Point-of-sale terminal maker VeriFone Systems Inc. continued to ride the U.S. EMV chip card wave in its first quarter of fiscal 2015 as sales of EMV-compliant payment card acceptance systems helped lift North American revenues by 31% to a quarterly record.

The San Jose, Calif.-based company late Tuesday reported revenues of $160.3 million from the U.S. and Canada for the quarter ended Jan. 31 versus $122.1 million a year earlier. North America brought in 33% of VeriFone’s total revenues of $486.2 million, up 11% from $436.1 million in fiscal 2014’s first quarter. Net income came in at $13.8 million versus a $16.2 million loss a year ago.

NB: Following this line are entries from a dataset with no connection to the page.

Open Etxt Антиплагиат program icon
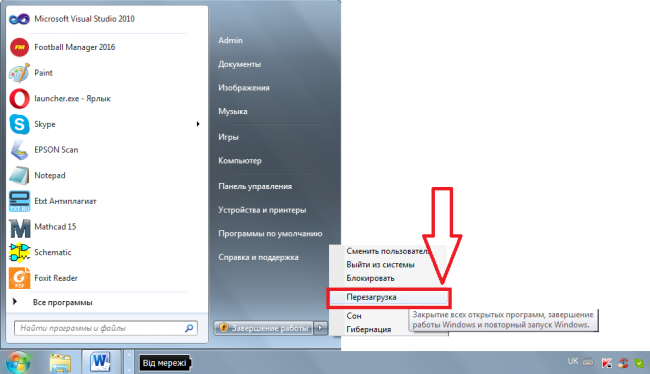 [x=19, y=201]
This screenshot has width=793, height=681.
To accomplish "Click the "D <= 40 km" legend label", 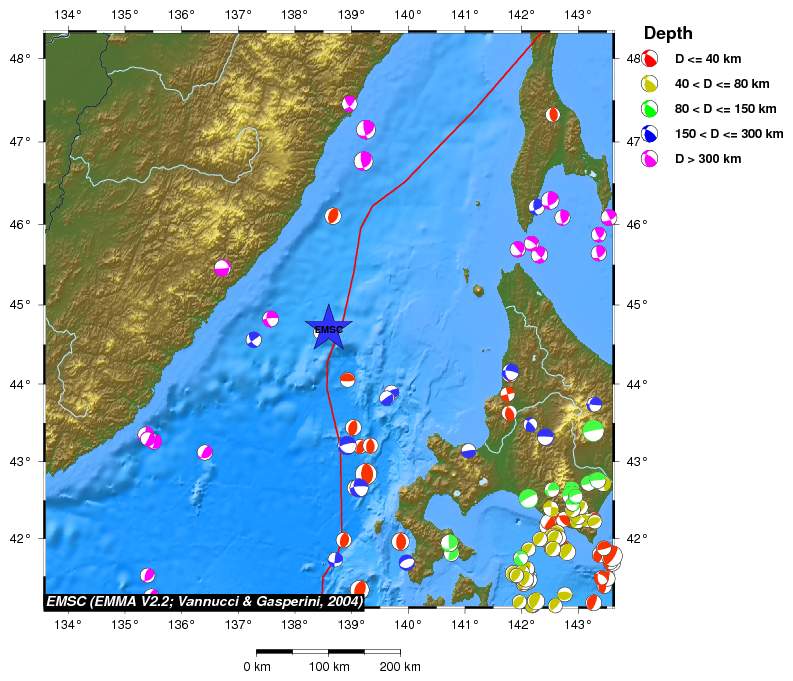I will (707, 59).
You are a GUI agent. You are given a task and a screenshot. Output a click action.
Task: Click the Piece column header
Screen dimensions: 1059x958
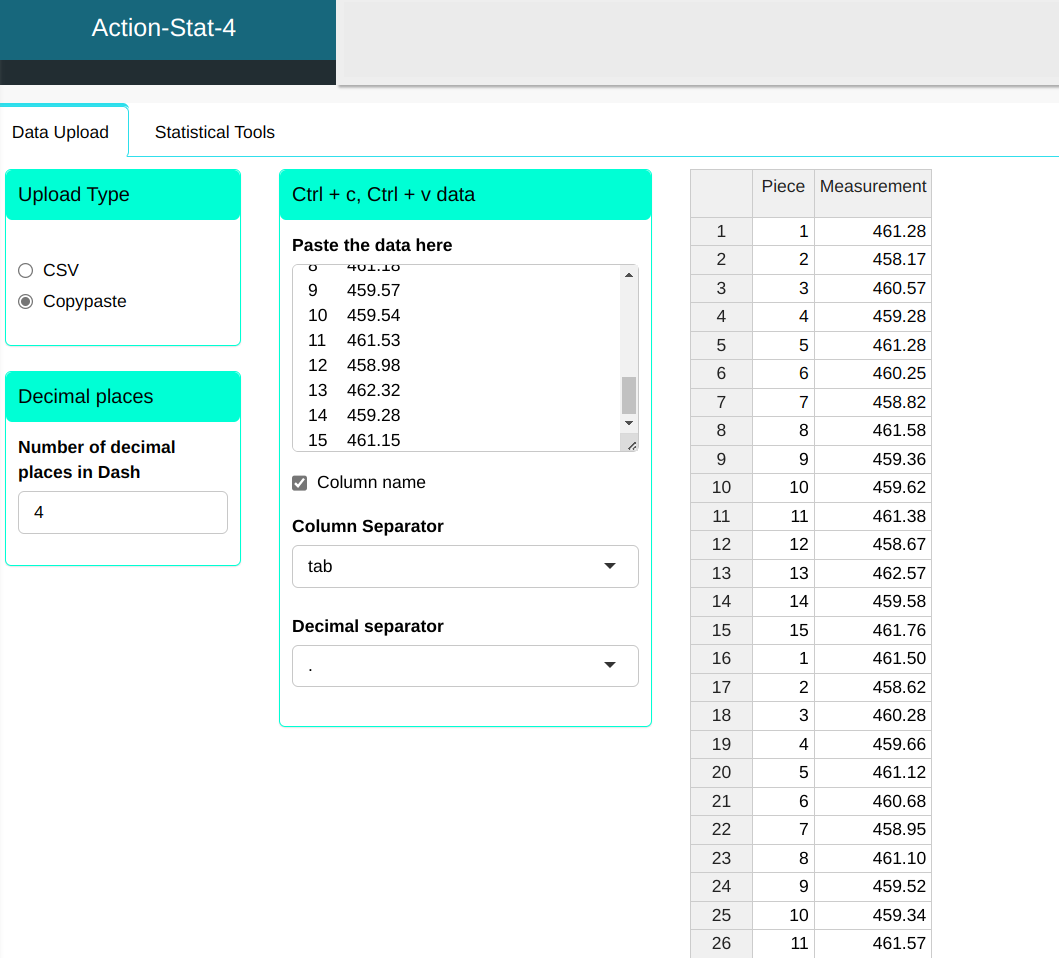pos(783,186)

At a conference call with analysts, VeriFone chief executive Paul Galant attributed the North American increase to “market-share gains and continued momentum in EMV” as the U.S. heads toward a major EMV deadline in October. VeriFone said it secured 20 contracts from large retailers in the first quarter, including eight from competitors, and seven contracts in the hospitality industry. VeriFone customers include coffee chain Starbucks Corp., Galant said.

According to chief financial officer Marc Rothman, revenues from North American multi-lane retailers increased 18% from fiscal 2014’s last quarter and 44% year-over-year as merchants began installing VeriFone’s MX 900 line of EMV-capable terminals. Sales to merchant acquirers and independent sales organizations serving the small and mid-sized business (SMB) sector surged 15% from the prior quarter and 49% from a year ago.

“We are growing our SMB business by delivering a broader base of certified products across U.S. acquirers and benefiting from market tailwinds in security and EMV-related upgrades,” Rothman said.

All that growth had analysts questioning how long VeriFone can ride the EMV wave. Galant’s answer: Quite a while.

For example, VeriFone estimates that only 22% of what the company believes are 6.8 million lanes in SMB locations supported EMV late last year, and close to 40% will by the October 2015 liability shift. That’s when the payment card networks will assign liability for counterfeit fraud to the party in a transaction, be it merchant or issuer, that doesn’t support EMV. “SMB is the big one,” Galant said.

VeriFone estimates that 70% of the 1.8 million POS terminals at the nation’s top 200 retailers supported EMV as of last October and 90% will by October of this year. Of 460,000 estimated terminals at mid-tier retailers (ranked 201 to 1,000), 37% supported EMV in late 2014 and close to 60% will by next October, according to Galant. And some acceptance categories, such as fuel pumps, have virtually no EMV penetration yet, he said.

In all, about 33% of the estimated 10 million U.S. POS terminals supported EMV as of last October and 52% will by the liability shift, according to Galant. He added that another 3 million card-accepting “greenfield” lanes currently served by card swipes or keyboards could be outfitted with EMV terminals.

“I don’t see a cliff in the North America business,” he said.